WHAT YOU HAVE TO DO:
Can you write out the records again from the line containing "The height and" through the end of the records, both ends included, substituting "position" for "location" and changing nothing else? Leave the pictures out of your answer.

EXCERPTED DATA:
>>>

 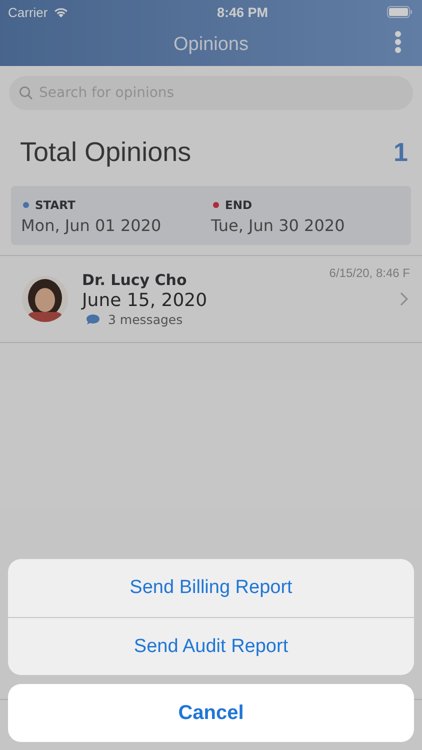 What do you see at coordinates (238, 205) in the screenshot?
I see `range-label: END` at bounding box center [238, 205].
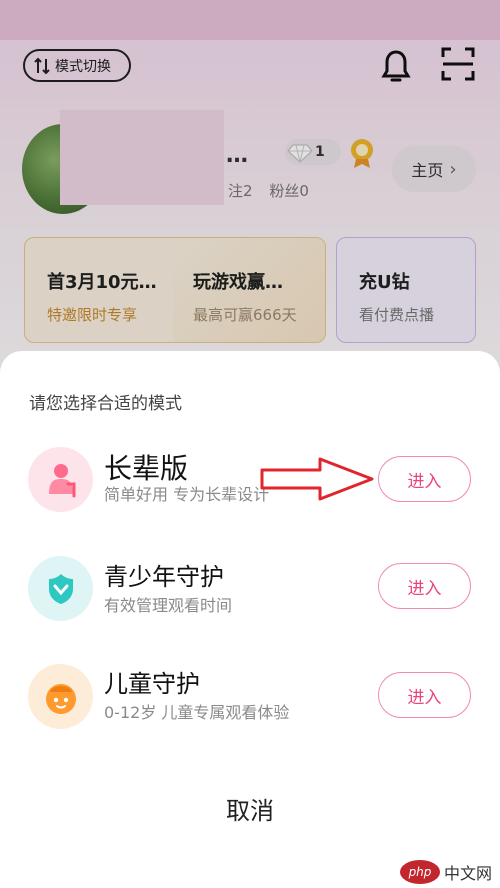 The image size is (500, 888). Describe the element at coordinates (197, 712) in the screenshot. I see `mode-subtitle: 0-12岁 儿童专属观看体验` at that location.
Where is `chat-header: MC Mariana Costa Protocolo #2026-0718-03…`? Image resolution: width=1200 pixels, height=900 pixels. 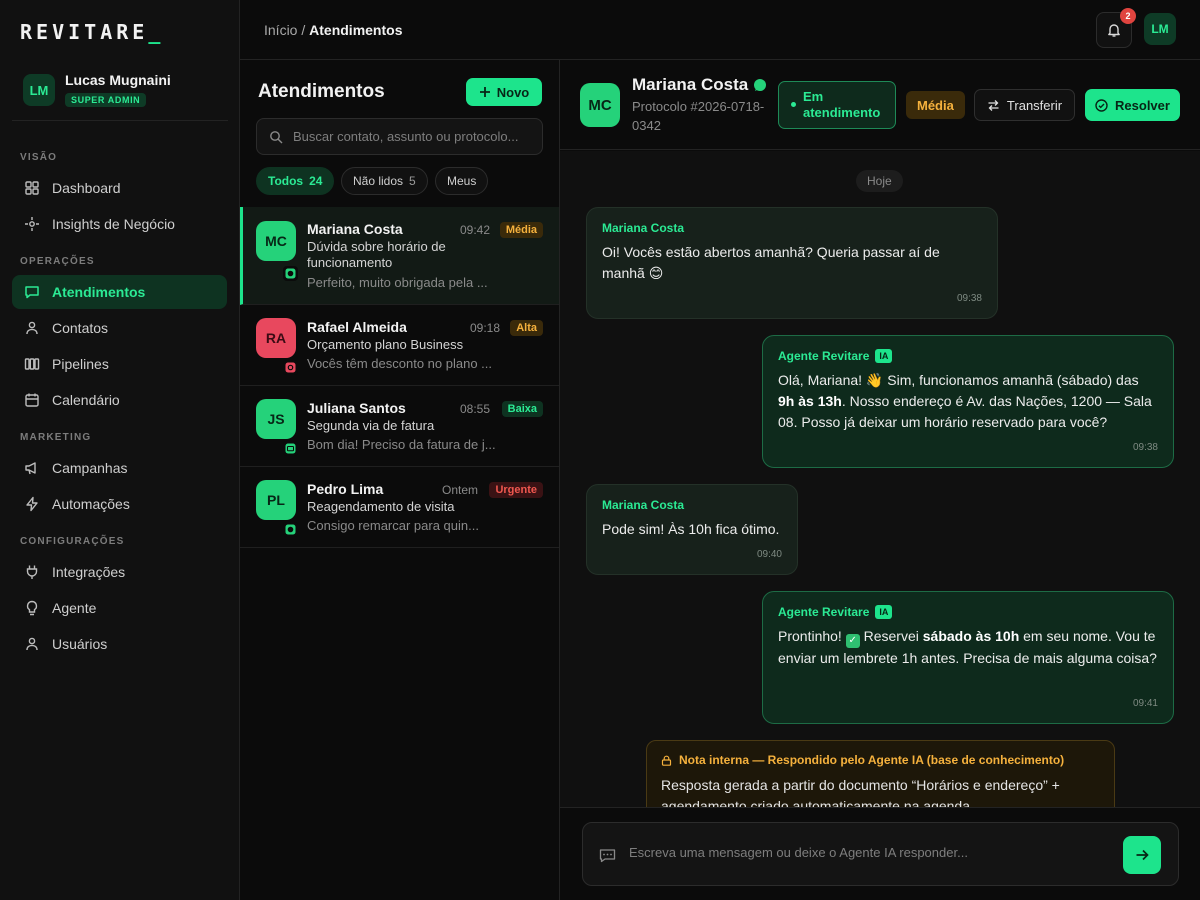 chat-header: MC Mariana Costa Protocolo #2026-0718-03… is located at coordinates (880, 105).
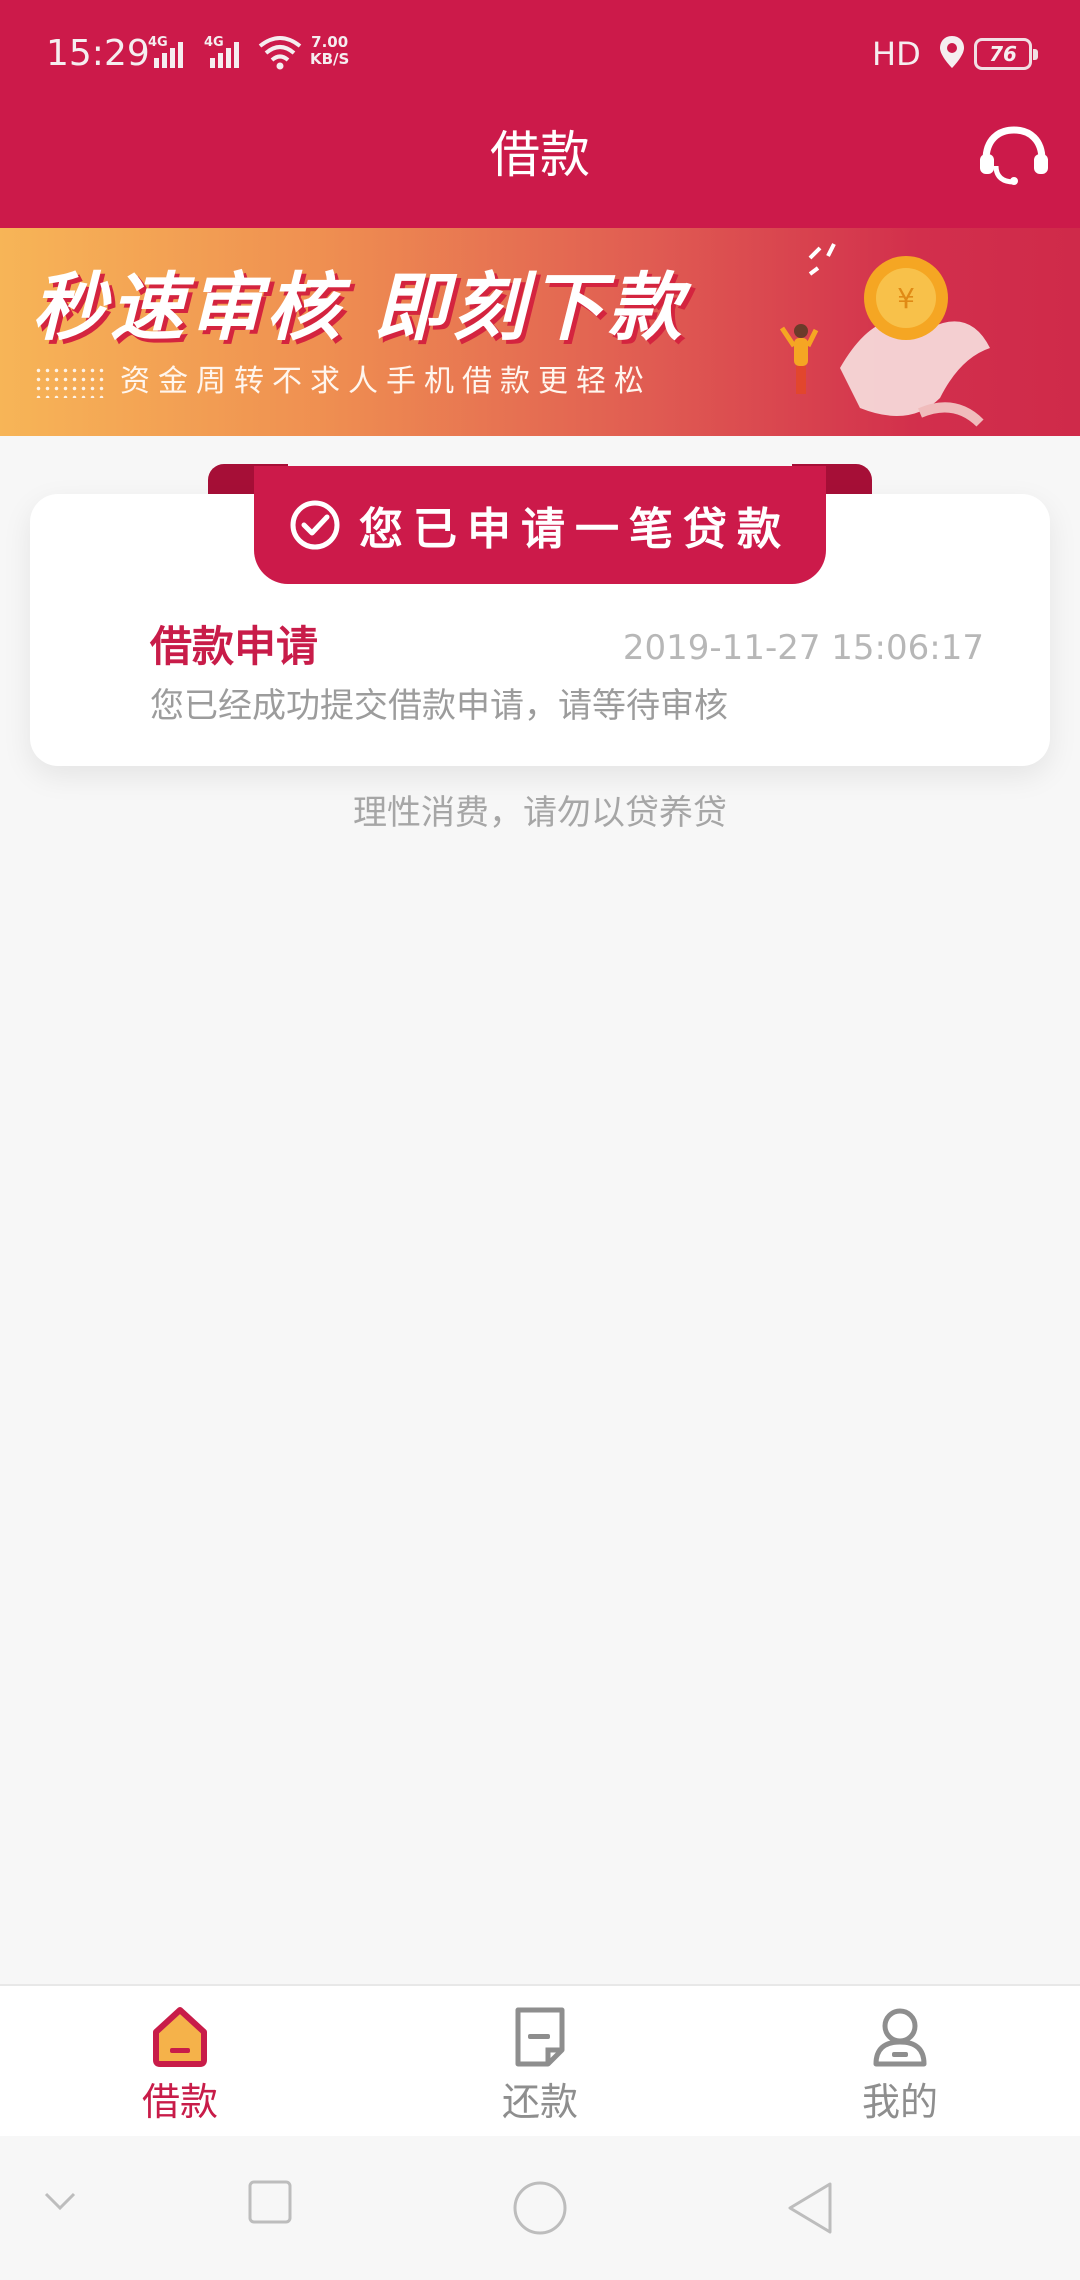  Describe the element at coordinates (69, 382) in the screenshot. I see `banner-dots-decoration` at that location.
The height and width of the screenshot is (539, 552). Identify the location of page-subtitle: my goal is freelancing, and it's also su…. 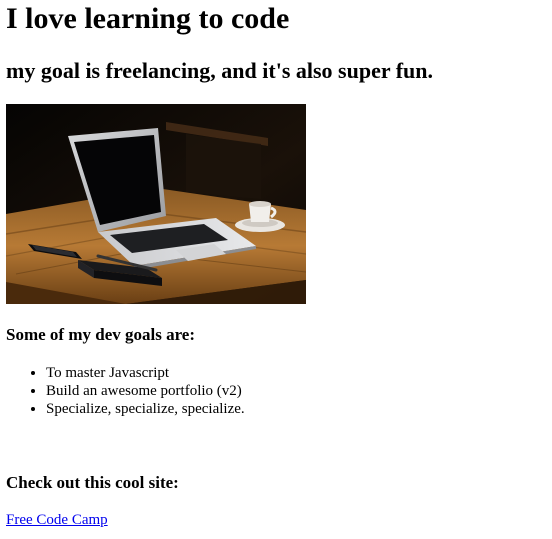
(220, 70).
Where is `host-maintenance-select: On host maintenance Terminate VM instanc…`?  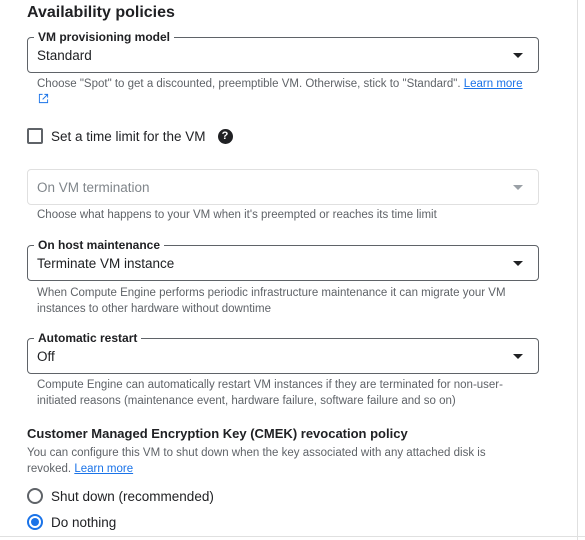
host-maintenance-select: On host maintenance Terminate VM instanc… is located at coordinates (283, 259).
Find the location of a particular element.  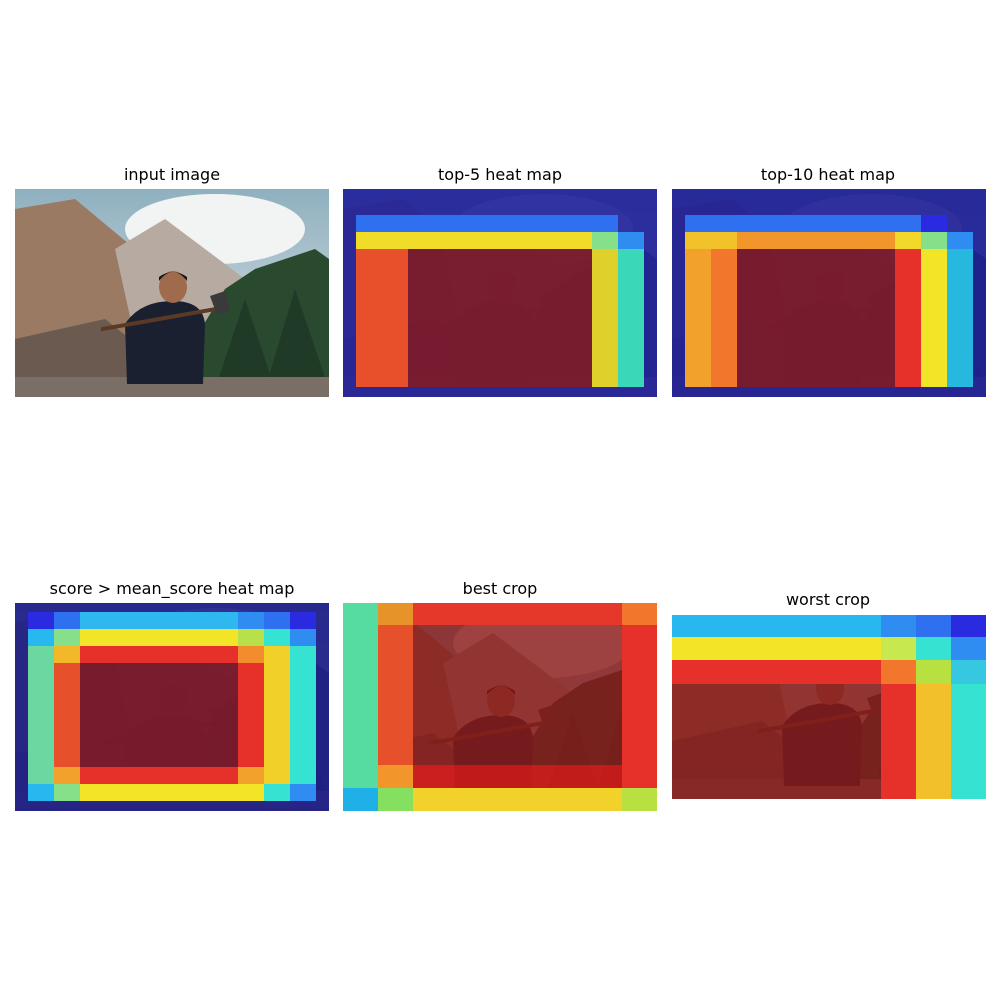

panel-title-top5: top-5 heat map is located at coordinates (500, 174).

<<<

SOLUTION TO THIS TASK:
The height and width of the screenshot is (539, 552). Identify the position of page-subtitle: my goal is freelancing, and it's also su…. 
(220, 70).
Where is `host-maintenance-select: On host maintenance Terminate VM instanc…`?  
host-maintenance-select: On host maintenance Terminate VM instanc… is located at coordinates (283, 259).
Find the position of a particular element.  

panel-title-top5: top-5 heat map is located at coordinates (500, 174).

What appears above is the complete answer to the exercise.